Similar to the discussion in Talk:Visual_evoked_potential, can the "In neurophysiology" phrase be removed from the opening sentence? Edwardian 04:18, 7 August 2005 (UTC)

Yes. Whether neurophysiology or not, an evoked potential is always the same thing. Dontaskme 22:52, 12 September 2005 (UTC)

[edit] EEG includes EPs

The article currently suggests that EEG and evoked potentials are completely unrelated. My understanding is that evoked potentials are a component of the EEG. In other words, the EEG is a mix of (a) the evoked potential, (b) spontaneous/ongoing/"background" activity, (c) misc. other things, (d) possibly interactions between the aforementioned components. The article should at least reflect that the EP is a part of the EEG. Dontaskme 22:49, 12 September 2005 (UTC)

Both components are in the EEG, if you mean the actual voltages on the skalp, but the displayed measement results are distinct: You (usually) can't see the EP in a display of EEG traces as it is so much smaller, and you can't see the (background) EEG in an EP display as it averages out. I'll try to clarify this in the article. --Pjacobi 08:17, 13 September 2005 (UTC)
I meant exactly what you are saying. An EP usually cannot be identified in an EEG trace, but it's nevertheless hidden in there (and can be extracted through averaging of multiple trials). Dontaskme 18:41, 13 September 2005 (UTC)
I appreciate the talk, but you should write info in the article, not in the talk page. Yoiu17 06:41, 13 December 2006 (UTC)
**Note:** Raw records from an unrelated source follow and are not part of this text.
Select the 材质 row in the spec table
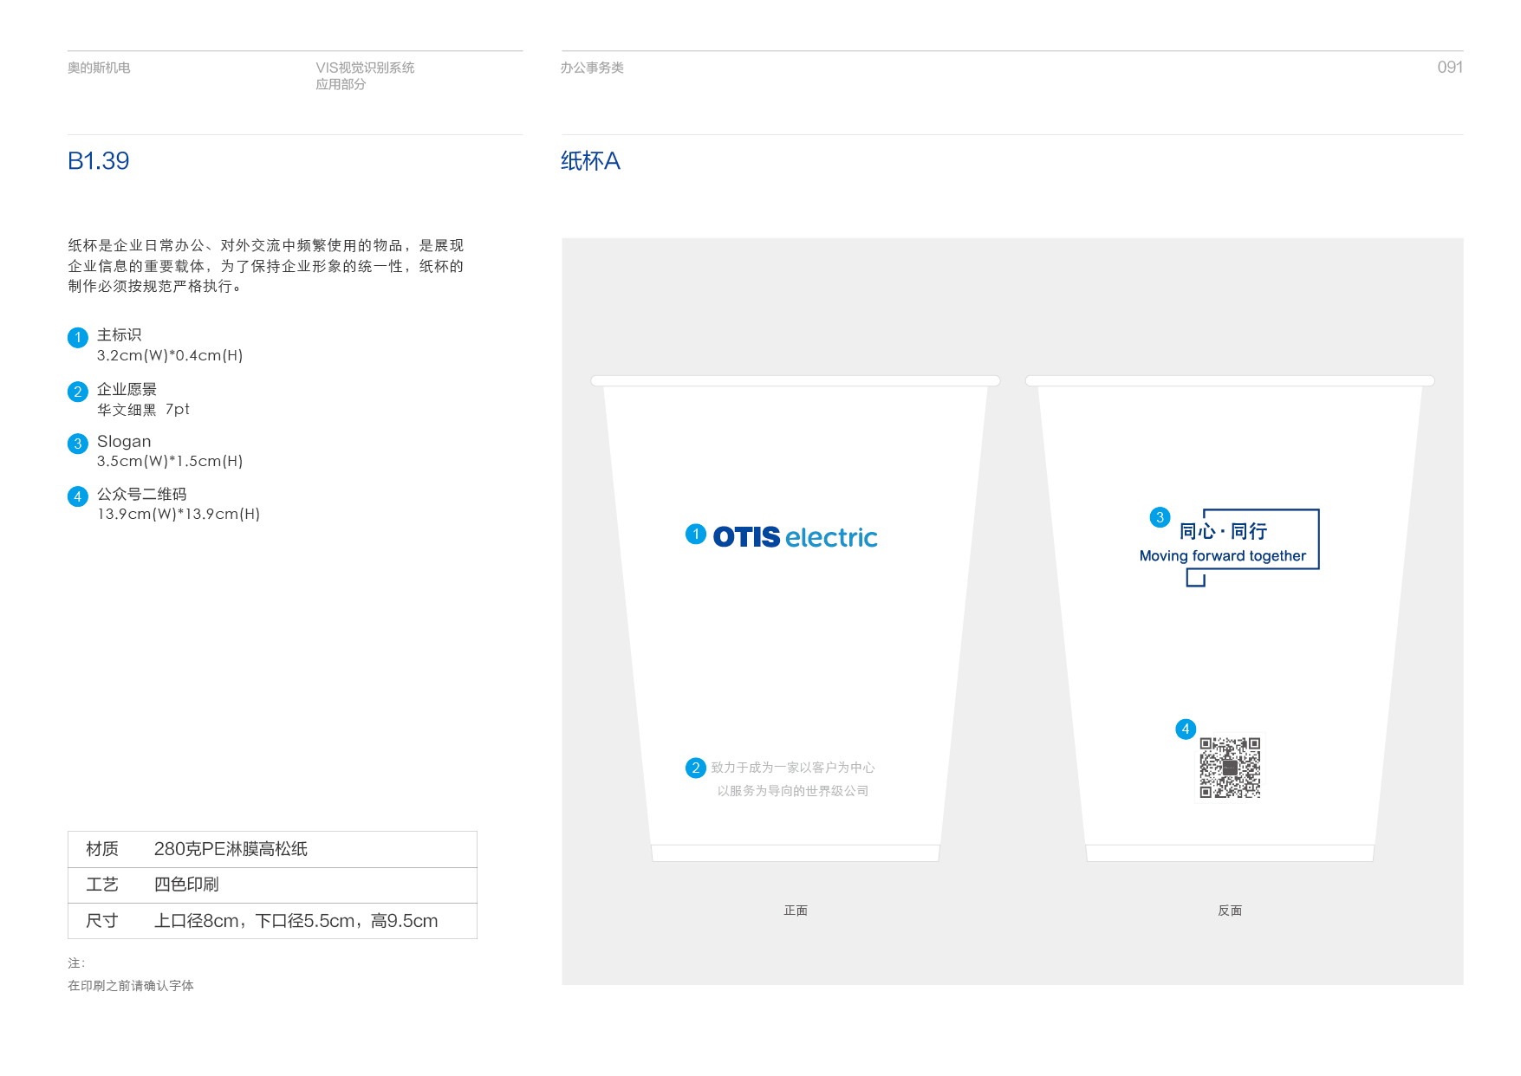The image size is (1521, 1076). click(272, 849)
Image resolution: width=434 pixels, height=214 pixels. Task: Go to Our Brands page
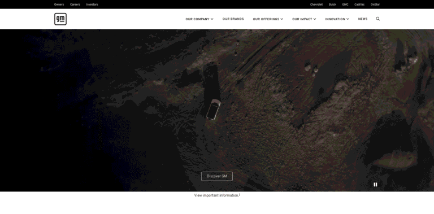coord(233,19)
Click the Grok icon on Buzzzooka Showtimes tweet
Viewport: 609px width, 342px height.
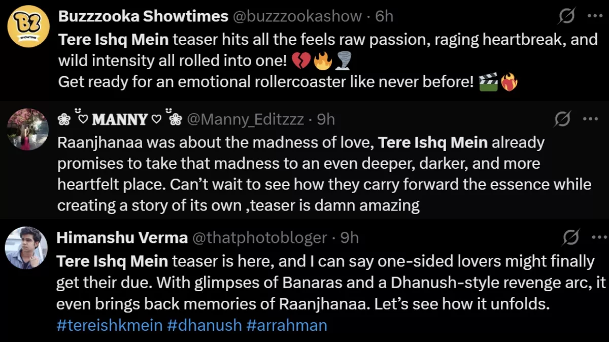(567, 17)
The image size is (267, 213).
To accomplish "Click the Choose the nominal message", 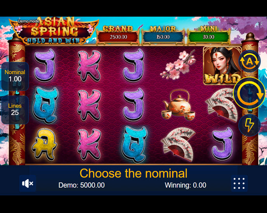I will [x=134, y=173].
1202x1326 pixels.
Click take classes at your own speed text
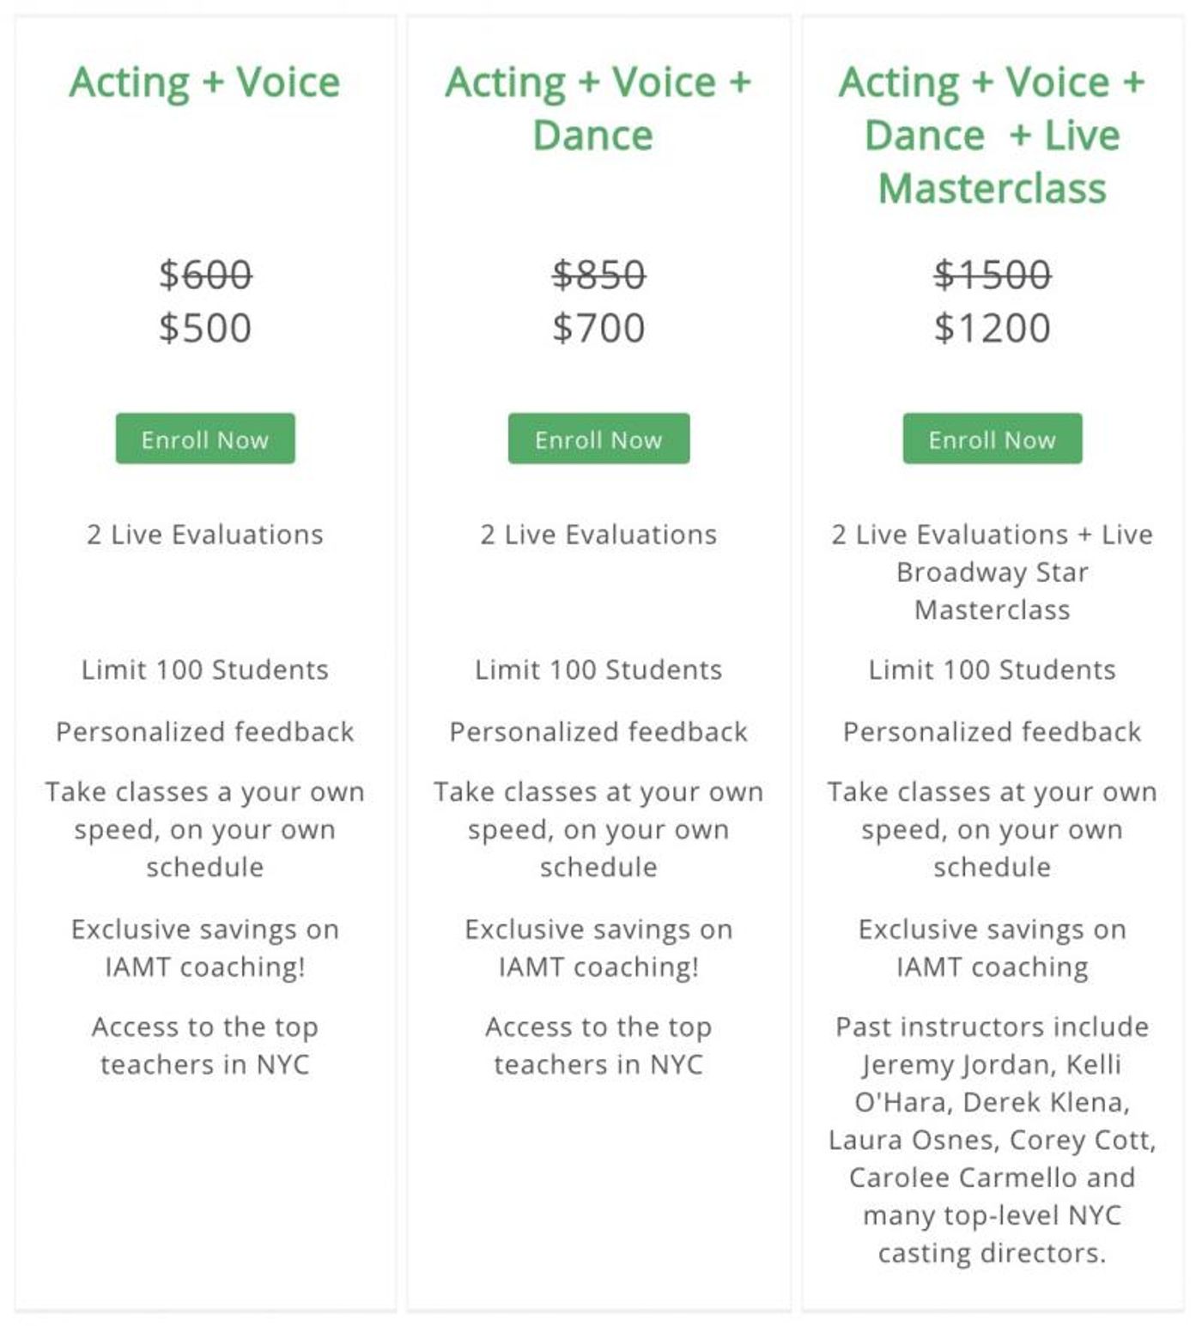pyautogui.click(x=598, y=828)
[edit] Evoked Potential Synonymous with Event-Related Potential

According to Steven Luck (MIT Press 2005), and also just about everyone else who writes on this, "evoked potential" is just an outdated term for event-related potential (ERP). The two articles should therefore be merged. The article on wikipedia is out of step currently with widely-used terminology as it suggests that evoked potentials differ from ERPs in that they are sensory and stimulus-linked. This is what is commonly called an "exogenous" ERP, where as an endogenous ERP is one that depends more on organism factors than on environment factors.